Con el pistilo al aire, derramando un aroma de apariencia oleosa, con
tintes de humo. El ramo de flores reposaba sobre un papel blanco perfumado con
esencia de jazmín: al lado derecho un
moño rojo sin hacer se disfrazaba como un trozo de seda enmarañado aun sin
arreglar.
Oscar siempre había considera las flores como un regalo clásico e
inmortal, memorable y al mismo tiempo voluble, pues rara vez duraba más de una
semana. En su opinión mostraban lo frágiles y temporales que son las relaciones
humanas, “nada dura para siempre”, pensaba mientras acomodaba el ramo en su
envoltura de papel.
Sin embargo esta petición era por demás inusual. “Quiero un ramo de
flores secas” pidió el cliente. “¿Quiere decir marchitas?” preguntó Oscar
extrañado. “No” respondió el cliente visiblemente molesto al otro lado del
teléfono “Las quiero secas”.
La verdad Oscar no veía la diferencia, es cierto que es ramo en
particular se veía momificado, como si hubiera sido extraído de alguna
catacumba milenaria, sujetado tal vez por una novia antigua en su lecho de
muerte. Oscar preparó el ramo con cuidado de no deshojar las cadavéricas
plantas o de romper sus resecos tallos. El ramo parecía alguna extraña imagen
sacada de una fotografía sepia del álbum de su abuela.

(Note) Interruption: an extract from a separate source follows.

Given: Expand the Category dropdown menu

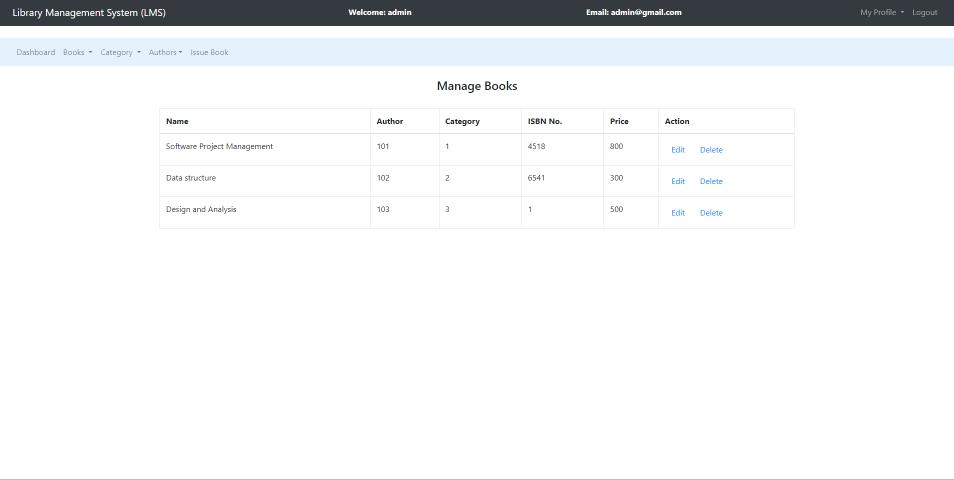Looking at the screenshot, I should (x=120, y=52).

Intrigado por el pedido, Oscar esperó tras el mostrador de su tienda al
comprador, quien llego cerca de la hora de hora de salida. El hombre parecía
complacido por el trabajo realizado, pago la suma pactada y se dispuso a salir
sin más explicaciones.
-¡Espere! –Grito Oscar consumido por la curiosidad – ¿Para qué son las
flores?
El hombre se giró y lanzó una sonrisa centelleante
-Para mi oficina –El hombre levanto un poco las cejas y su nariz se
dilato por la emoción –Trabajo disecando animales.